Auditório, máscara e máquina de fumos: tudo uma questão de hábito (trabalharei para que me consiga acostumar).

Acho que é a primeira vez que vejo o Nuno Torres ao vivo (devia ter vergonha de assumir isto), o Nuno Morão delicia-me na bateria e quem acaba por me surpreender ao longo do concerto é o Hugo Antunes (contrabaixo). Talvez por sentir que todos estão contidos à exceção dele. Talvez porque não esperava este registo do Hugo. Também eu tenho ideias pré-concebidas (quem diria).

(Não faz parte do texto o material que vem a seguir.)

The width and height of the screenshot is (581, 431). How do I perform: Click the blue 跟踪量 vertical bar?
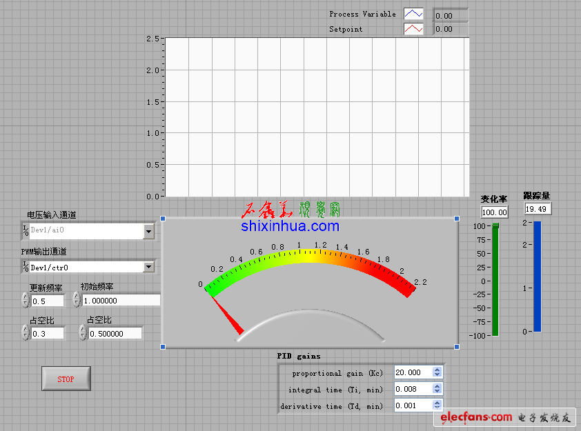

A presença do Rafael Toral é inconfundível. O seu set de material, a forma como se movimenta em palco, as suas expressões. Sinto a falta de um momento de loucura, de libertação total, de explosão. Porquê? Não sei. Apenas espero que esse momento aconteça. O concerto cresce, a sua dinâmica intensifica-se, mas não explode. E não tem nada de mal. Considero ser uma necessidade minha ao fim de tanto tempo confinada ─ rebentar.

O Rafael tem a capacidade de nos levar para outros universos e o Nuno Torres vai desbravando pequenos caminhos onde, juntos, se complementam.

Acabou depressa, como tudo o que é bom.